WEB雑誌 The Professional Writer誌 発刊

‘翻訳’を超えて――既成概念にとらわれない

バベルグループ代表 堀田都茂樹
バベルグループ
代表
堀田都茂樹

バベルは2024年に創立50周年を迎えました。

この半世紀、私たちは、約500号を発刊した月刊誌「翻訳の世界」、米国連邦政府の認証を受けて20年にわたり運営した米国翻訳大学院、そしてその知的・人的蓄積を基に開設した知求翻訳図書館を通じて、未訳の魅力的な作品を発掘し、出版社に提案、あるいは自ら翻訳出版を行ってきました。

その中で、多くの翻訳者が自身の翻訳ドメインを見つけ、翻訳者としての使命・ミッションを探求してきました。

そして、2025年――バベルは新たなステージへと踏み出します。
翻訳者は単なる「翻訳」を超え、自らのドメインやミッションに基づき、自分の言葉で表現し、創作するという、新たなキャリア――翻訳ライター(Trans-writer)として歩み始める時代です。

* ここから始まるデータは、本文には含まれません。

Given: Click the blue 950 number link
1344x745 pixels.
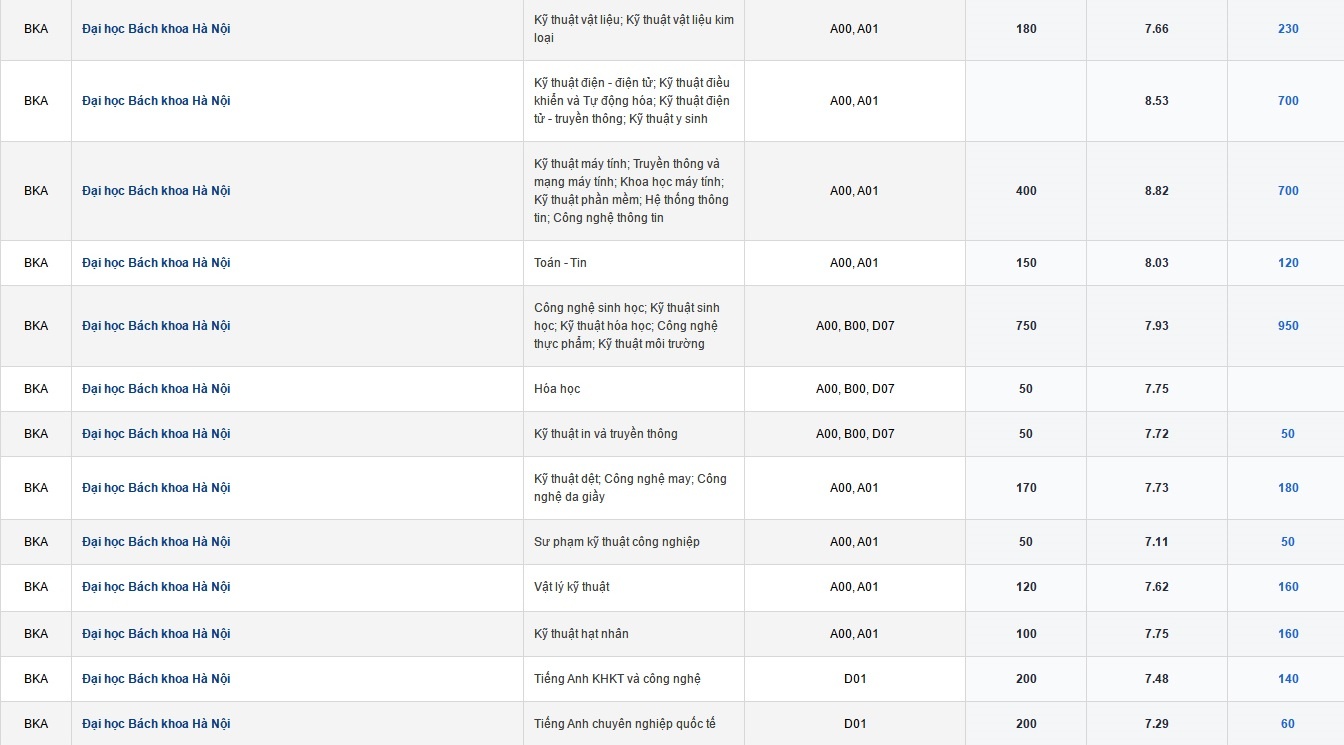Looking at the screenshot, I should point(1288,326).

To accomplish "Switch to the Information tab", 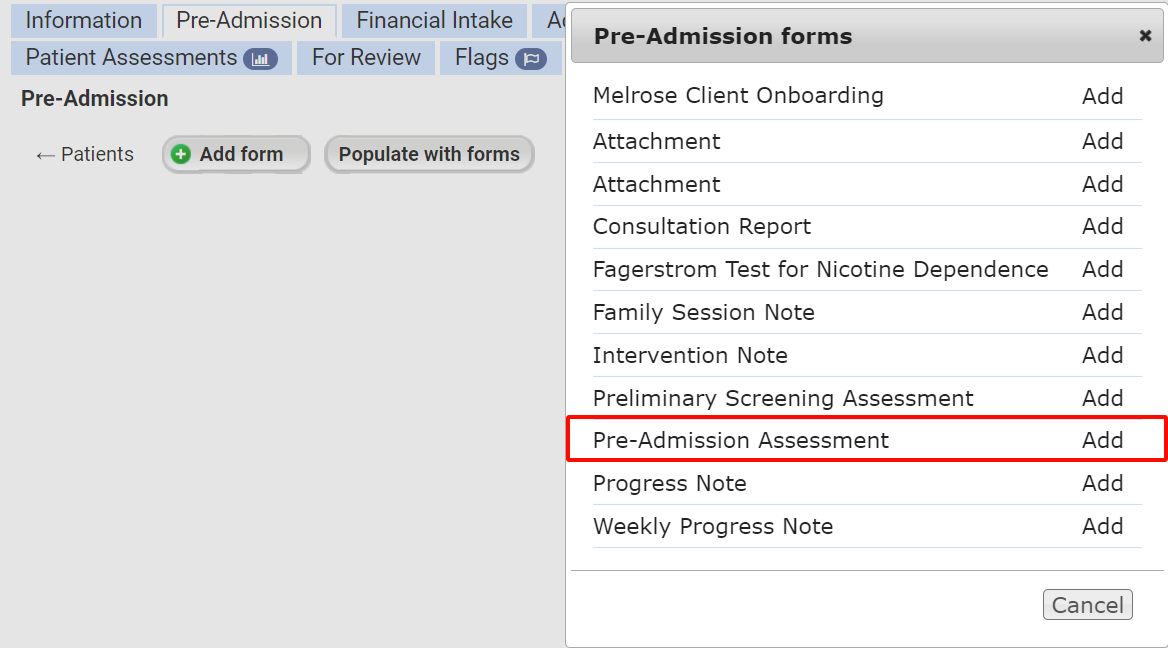I will click(83, 20).
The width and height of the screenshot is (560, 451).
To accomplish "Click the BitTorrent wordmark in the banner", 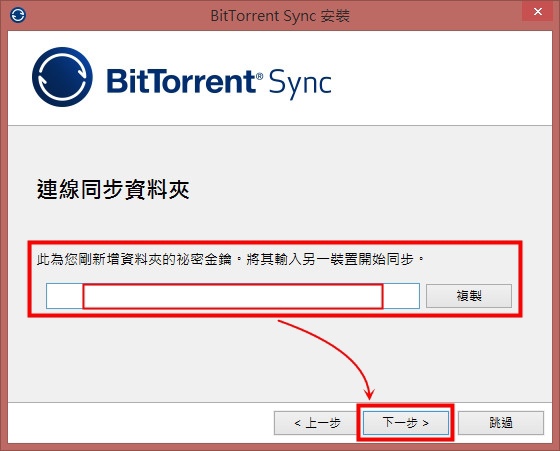I will pos(181,81).
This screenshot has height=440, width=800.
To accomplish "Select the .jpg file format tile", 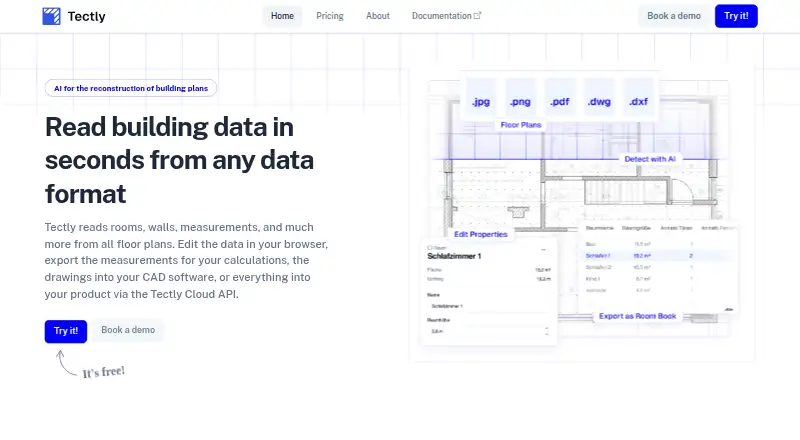I will pyautogui.click(x=481, y=99).
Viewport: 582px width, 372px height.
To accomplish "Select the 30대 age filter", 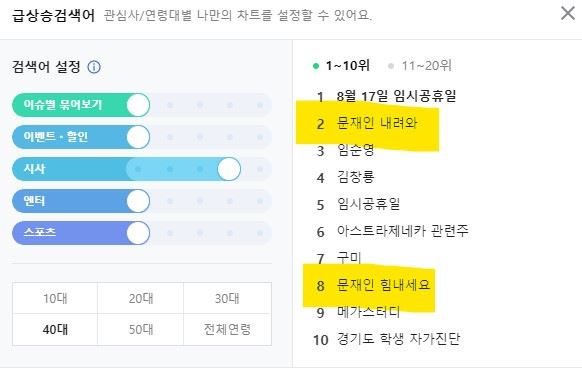I will (x=227, y=298).
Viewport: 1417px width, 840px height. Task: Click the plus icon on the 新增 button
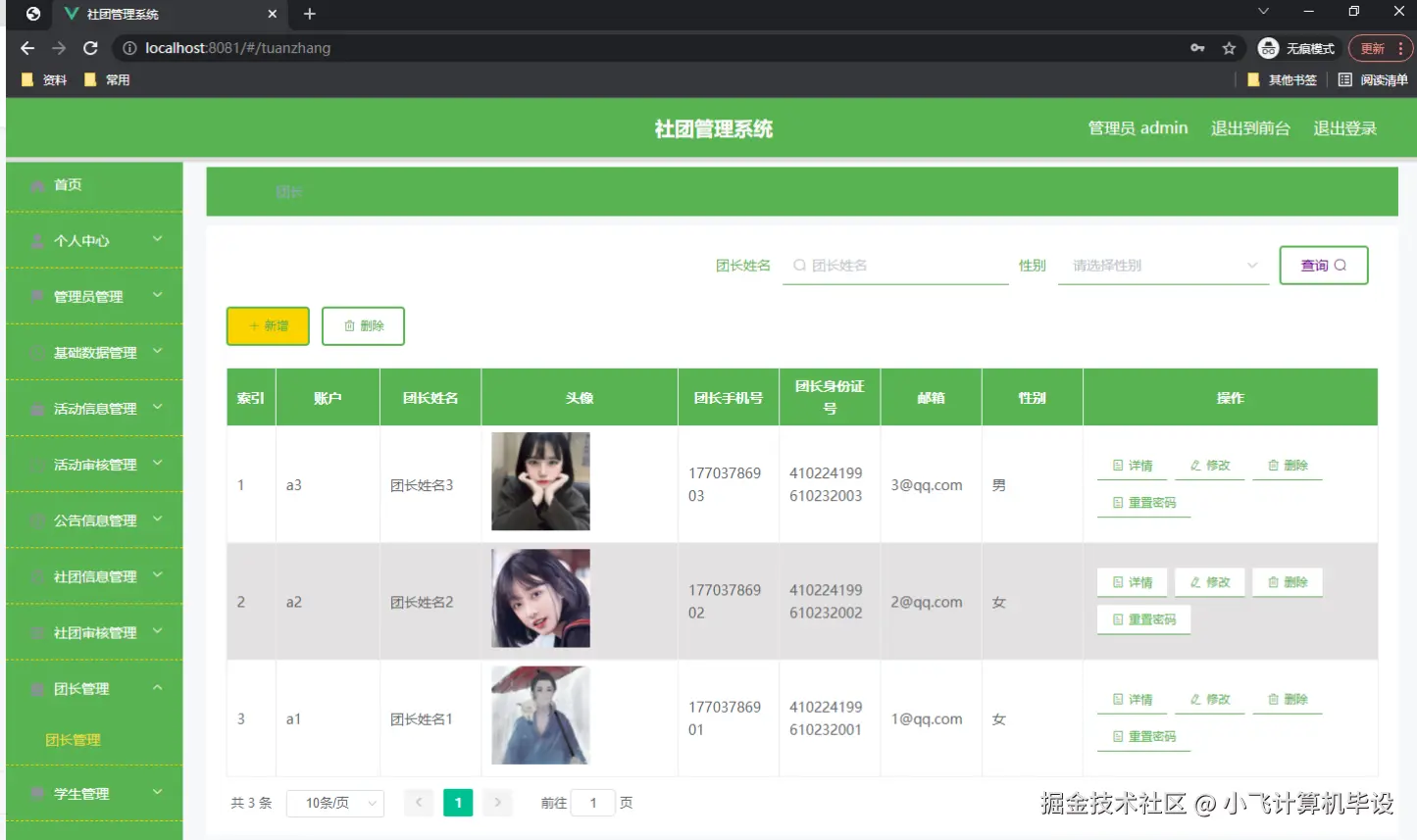[253, 325]
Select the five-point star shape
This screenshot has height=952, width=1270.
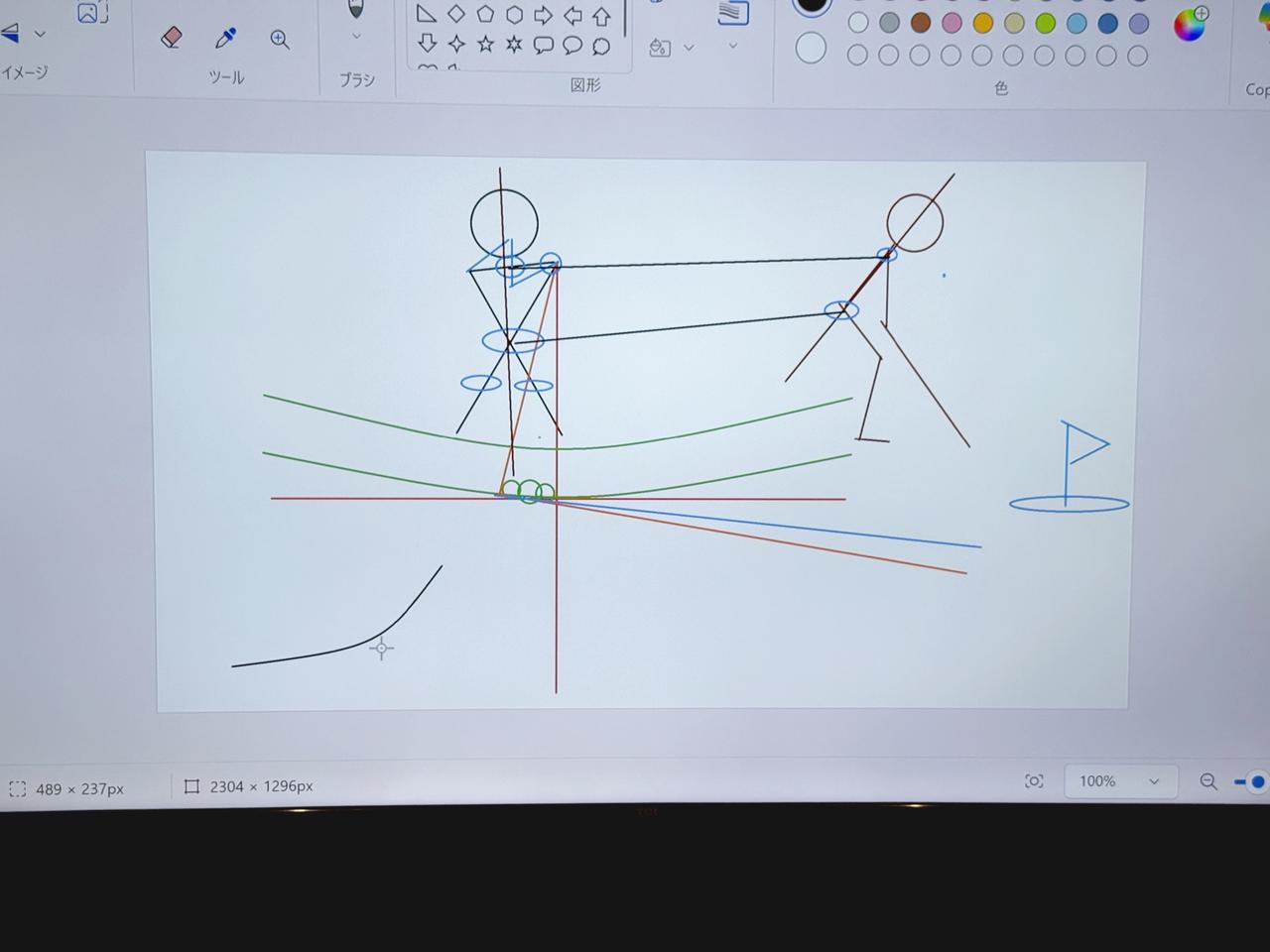point(485,45)
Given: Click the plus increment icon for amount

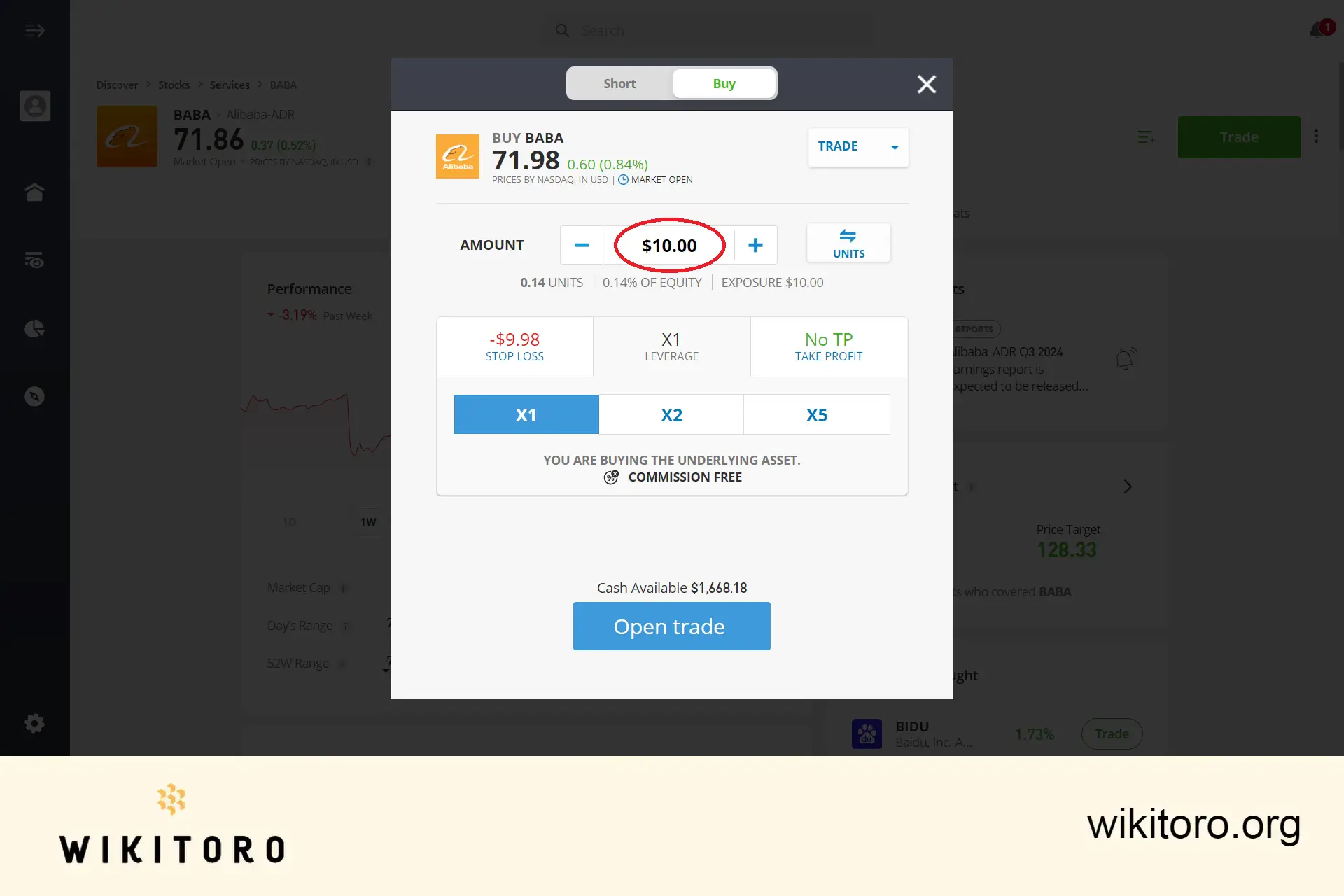Looking at the screenshot, I should pos(755,245).
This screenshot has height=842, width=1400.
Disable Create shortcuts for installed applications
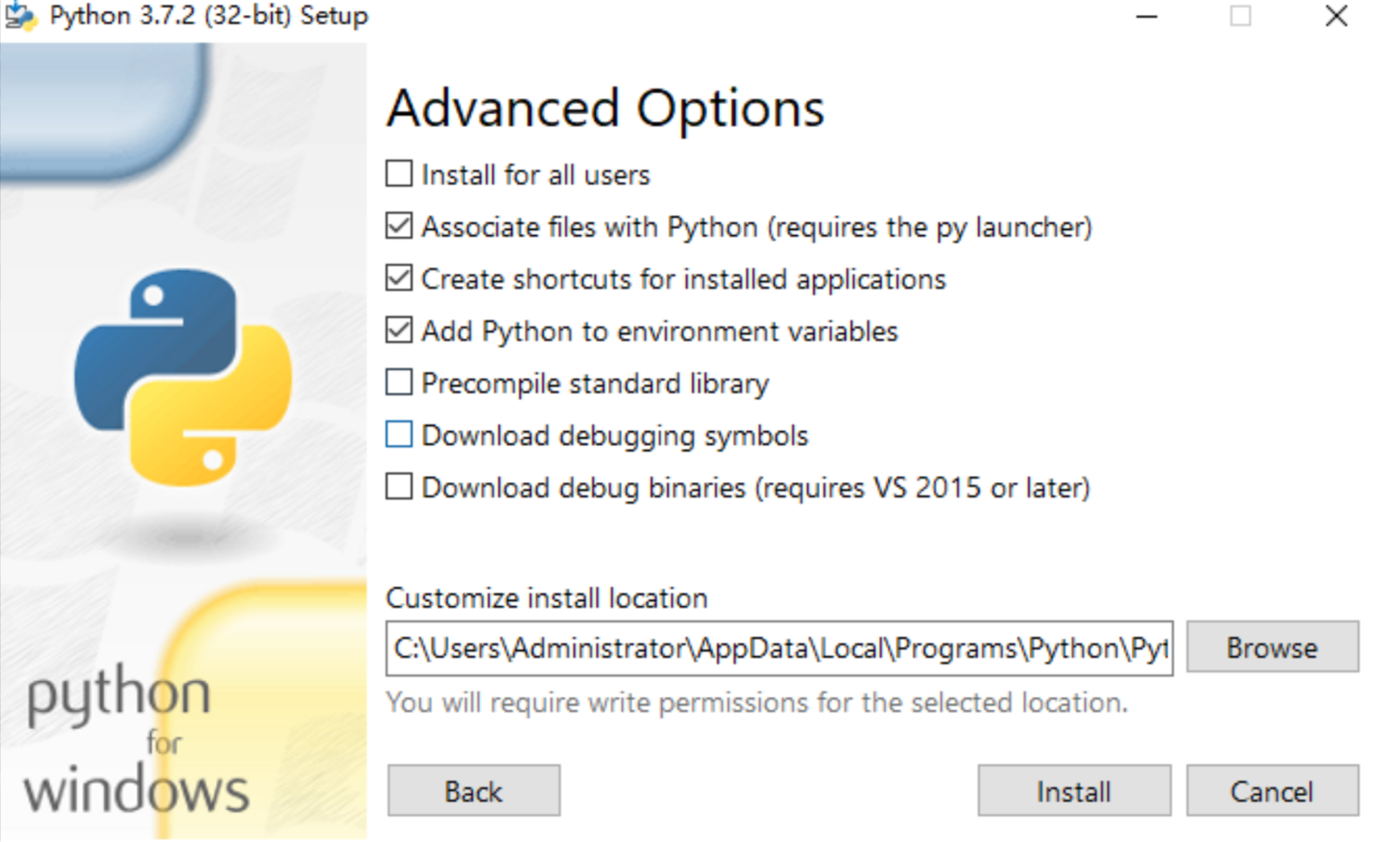click(399, 279)
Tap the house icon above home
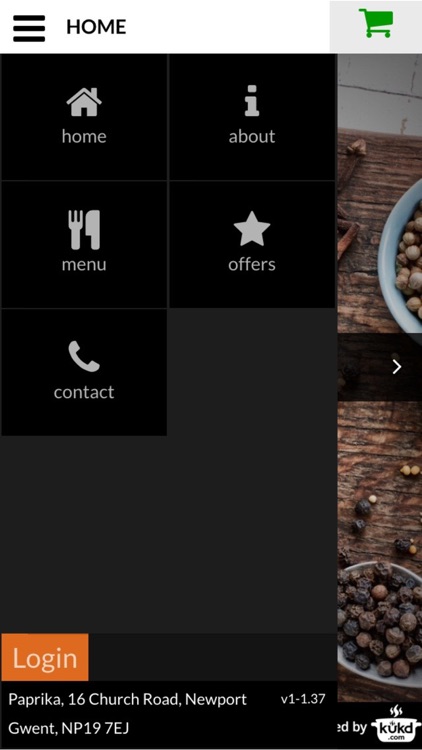422x750 pixels. pos(84,102)
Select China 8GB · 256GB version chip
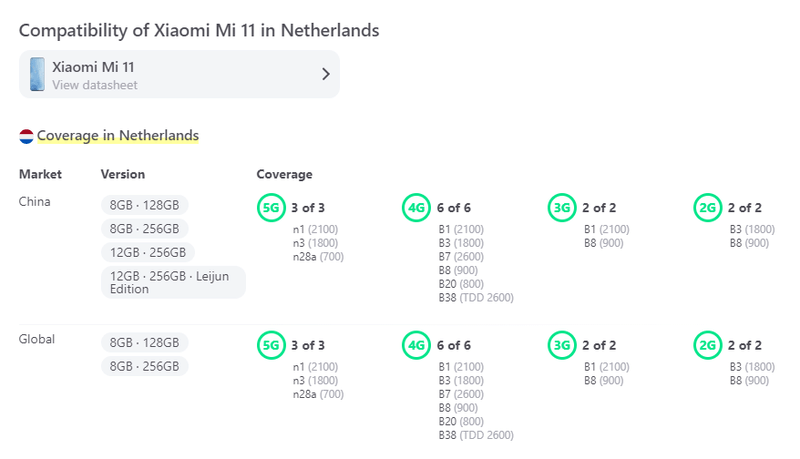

このチャレンジを支援するために、バベルグループは以下の3つの場を用意しました。

  • 📖 新刊WEB雑誌『The Professional Writer
  • ✍️ 「読みやすい日本語を書くためのルール」講座・単行本
  • 📝 「読みやすい日本語を書く検定」試験

ここで改めて問いかけます。
翻訳とライティングの距離、そして翻訳者とライターの関係性について、共に考えてみませんか?


大谷翔平の成功に学ぶ――既成概念を超える力

世界的に活躍するドジャースの大谷翔平選手。その成功の秘訣は、既成概念にとらわれない姿勢にあると私は思います。

私自身、高校球児として甲子園を目指し、ピッチャーとしてプレーしていました。叔父が巨人軍・南海フォークスの投手だったこともあり、社会人野球への道も視野に入れていました。

しかし、「投手は投げることに専念すべき」という既成概念に縛られ、打撃や盗塁といった他のスキルを諦めてしまったのです。

一方、大谷選手は、幼い頃からのオールラウンドプレイヤーとしての姿勢を貫きました。
投手でありながら、打撃、走塁でも活躍する「二刀流」「三刀流」スタイルを確立できたのは、既成概念を破る勇気と、卓越した基礎体力があったからです。

翻訳者にも同じことが言えます。
ただ翻訳するだけでなく、広い視野と知的総合力を備えることで、ライターとしても自立できるようになるのです。


翻訳者とライターを分けない時代へ

「翻訳者」と「ライター」は別の職業である。
この考え方こそ、いわばLimited Belief(限定された思い込み)です。

この思い込みを手放すことで、翻訳者は自らの可能性を大きく広げることができます。

ここで、バベルが翻訳大学院教育を通じて確立してきた6つのコンピタンシー(Competencies)をご紹介します:

  • ① Language Competence(言語表現力)
  • ② Cultural Competence(一般教養力)
  • ③ Expert Competence(専門知識)
  • ④ IT Competence(生成AI・支援ツール駆使編集力)
  • ⑤ Managerial Competence(マネジメント力・柔軟性)
  • ⑥ Humanic Competence(使命感・人間関係構築力・人間力)

これらの力を身につけることで、翻訳でもライティングでも大きな力を発揮できます。
特に6つ目の「使命感」は、他のすべてを統合する中核的な能力です。


長寿企業と二刀流の共通点

日本には、100年、200年、300年と続く企業が世界で最も多く存在しています。
世界最古の現存企業も日本にあるという事実はご存じでしょうか?

その長寿の秘訣は、「復元力(Resilience)」と「使命感(Mission)」にあると言われます。

翻訳者もまた、この2つの力を持つことで、「二刀流」「三刀流」のような多様なキャリアを築くことができるのです。

「既成概念にとらわれない」――これは、バベルが創立以来掲げてきた理念です。

この精神こそが、翻訳者・ライター・そしてあらゆるプロフェッショナルにとっての成功の鍵であると、私は確信しています。